A evolução da competição, aliás, traduziu-se diretamente em números de torcedores nos estádios.
Na Espanha, mais de 91 mil pessoas no Camp Nou foram ver as quartas e as semifinais do Barça; na Alemanha, o Wolfsburg quebrou seu recorde com o time feminino colocando 22 mil pessoas no estádio para ver a semi; na França, 43 mil torcedores estiveram no Parc des Princes para ver PSG e Lyon também valendo vaga na final, um recorde para o país em uma partida de futebol feminino.
Mas qual foi o segredo para tornar a Champions League a competição mais atraente do futebol feminino? Para fazer com que as jogadoras do mundo todo sonhassem em disputá-la, para impulsionar investimentos de grandes clubes tradicionais (como o próprio Barcelona, PSG…), e colecionar recordes de público em diversos países?

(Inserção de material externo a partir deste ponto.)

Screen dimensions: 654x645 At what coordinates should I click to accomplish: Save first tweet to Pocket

Planejamento e investimento
GettyNão há palavras que descrevam melhor o que a Uefa fez para elevar a competição ao patamar onde ela está hoje. Desde 2010, quando percebeu o potencial do futebol feminino, a entidade traçou seu primeiro plano de desenvolvimento da modalidade tendo a Champions como alvo de investimento. Foi a primeira edição do torneio com premiação para as mulheres.

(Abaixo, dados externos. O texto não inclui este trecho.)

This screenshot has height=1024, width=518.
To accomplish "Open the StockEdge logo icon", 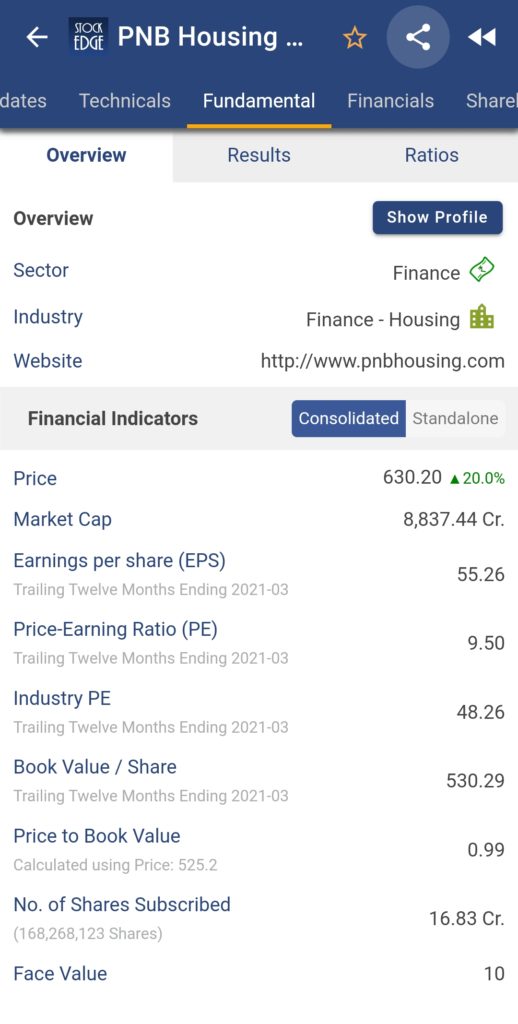I will (88, 37).
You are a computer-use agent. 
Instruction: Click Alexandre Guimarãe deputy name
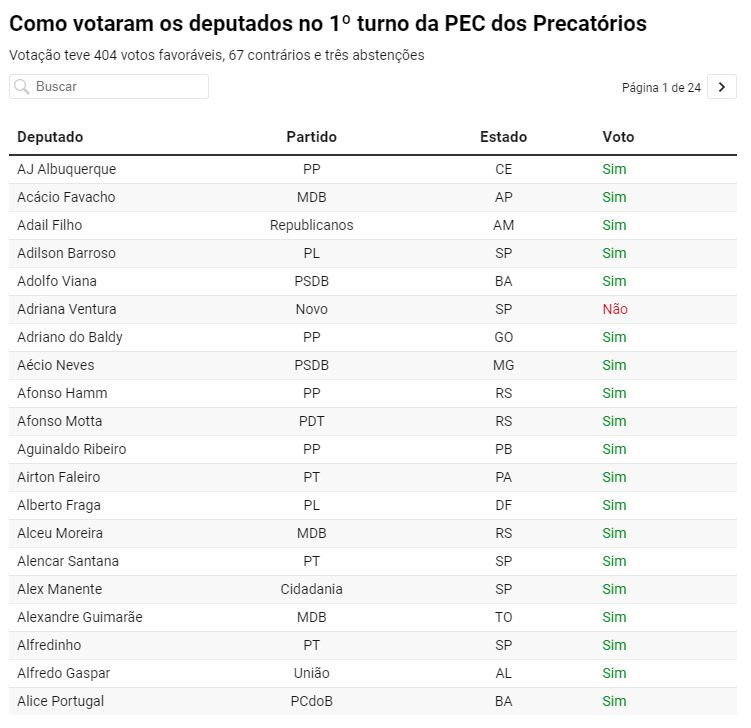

Mas o plano de ação tinha medidas muito além dessas: falava em trazer mais mulheres para cargos de gestão do futebol, por exemplo, desenvolver o futebol feminino como instrumento de empoderamento para a mulher, garantir que todas as federações tivessem também competições femininas, entre outras coisas.

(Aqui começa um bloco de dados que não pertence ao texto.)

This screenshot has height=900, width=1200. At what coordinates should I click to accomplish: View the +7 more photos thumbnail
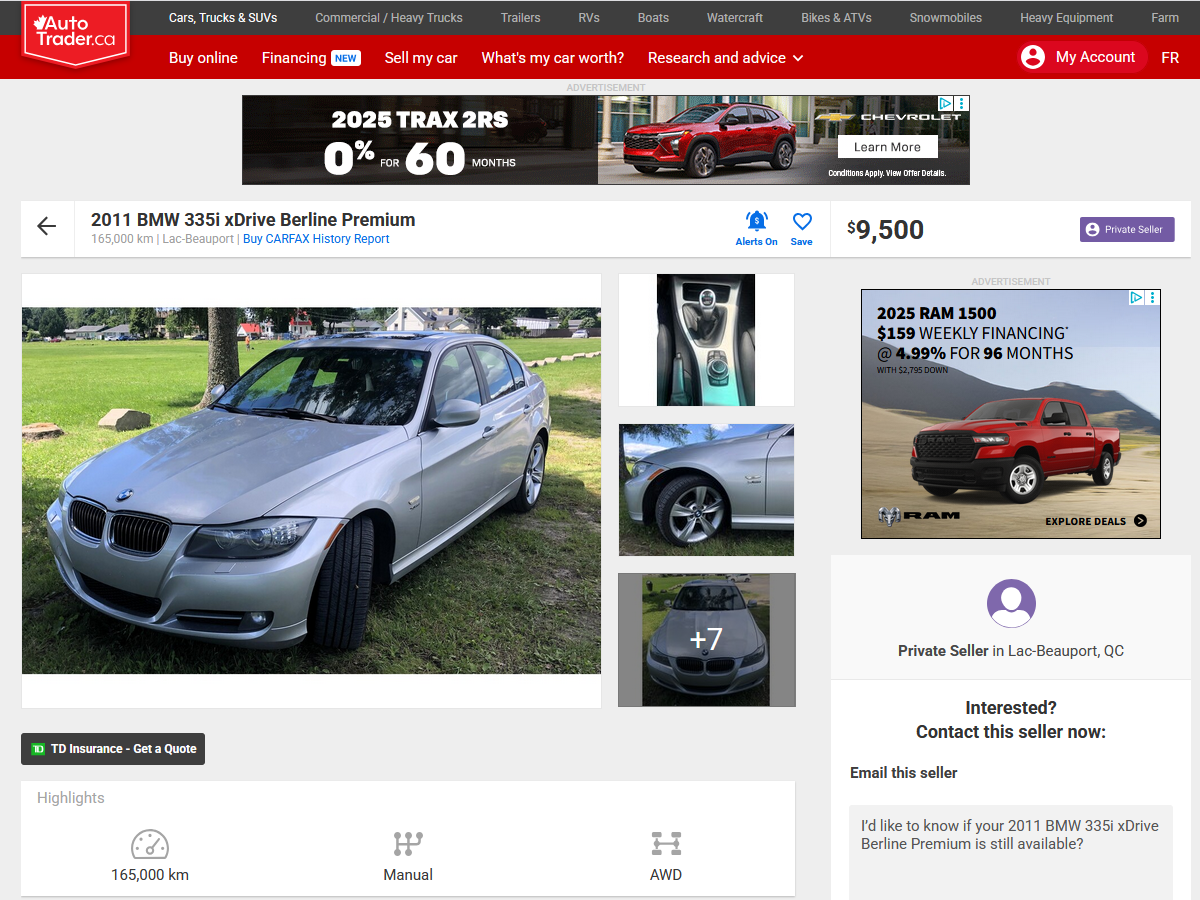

Doze anos depois, muita coisa mudou. E os planos se renovaram. Em 2021, a Uefa divulgou novas metas para o desenvolvimento do futebol feminino com a distribuição de 24 milhões de euros entre os participantes da Champions League feminina - incluindo um “pagamento de solidariedade” destinado a federações associadas para que elas possam desenvolver mais suas respectivas ligas.
Se não há uma competição organizada, com um calendário interessante, com premiação e que estimule os clubes a investir no futebol feminino, a tendência é que eles prefiram a inércia. Até por todo o preconceito que paira sobre a modalidade, pela resistência que muitos têm (insistindo em argumentos vazios como “futebol feminino não dá retorno”). É dever das confederações continentais e nacionais fomentar o futebol feminino e elas só podem fazer isso com investimento e planejamento.
Mire-se no exemplo da Champions League feminina, Libertadores
GettyA Libertadores feminina acontece desde 2009. Já são 13 edições do torneio, que teve poucas mudanças estruturais desde então. Eram 10 participantes, a partir de 2011 passaram a ser 12, e desde 2019 são 16, mas o formato da competição segue sendo a pior parte dela: é um torneio de tiro curto, que acontece por duas semanas em uma cidade-sede, normalmente com jogos acontecendo a cada 48h ou 72h, gastando o mesmo gramado para todas as equipes e sempre com problemas estruturais básicos.
Uma mudança importante que acontecerá de 2021 para 2022 é a premiação. No ano passado, o Corinthians foi campeão e faturou 85 mil dólares (R$436 mil apróximadamente) pela conquista. O campeão de 2022 levará para casa 1,5 milhão de dólares (R$7,7 mi).
A premiação maior é uma conquista, mas não basta. A Conmebol precisa urgentemente repensar o formato da Libertadores, transformá-la em um torneio mais longo, mais distribuído ao longo do calendário, até para estimular as equipes a fazerem um investimento mais perene. Do jeito que está, há clubes que contratam jogadoras apenas para a disputa da Libertadores, em vez de planejarem uma temporada inteira com aquele grupo de atletas.
A Champions League feminina está aí para servir de exemplo. Há, sim, uma diferença no contexto de cada continente, mas havia também um desnível enorme entre os países europeus, que só foi diminuindo nos últimos anos - efeito de todo o planejamento executado pela Uefa na última década. Enquanto algo parecido não for feito por aqui, será difícil imaginar uma evolução no cenário atual.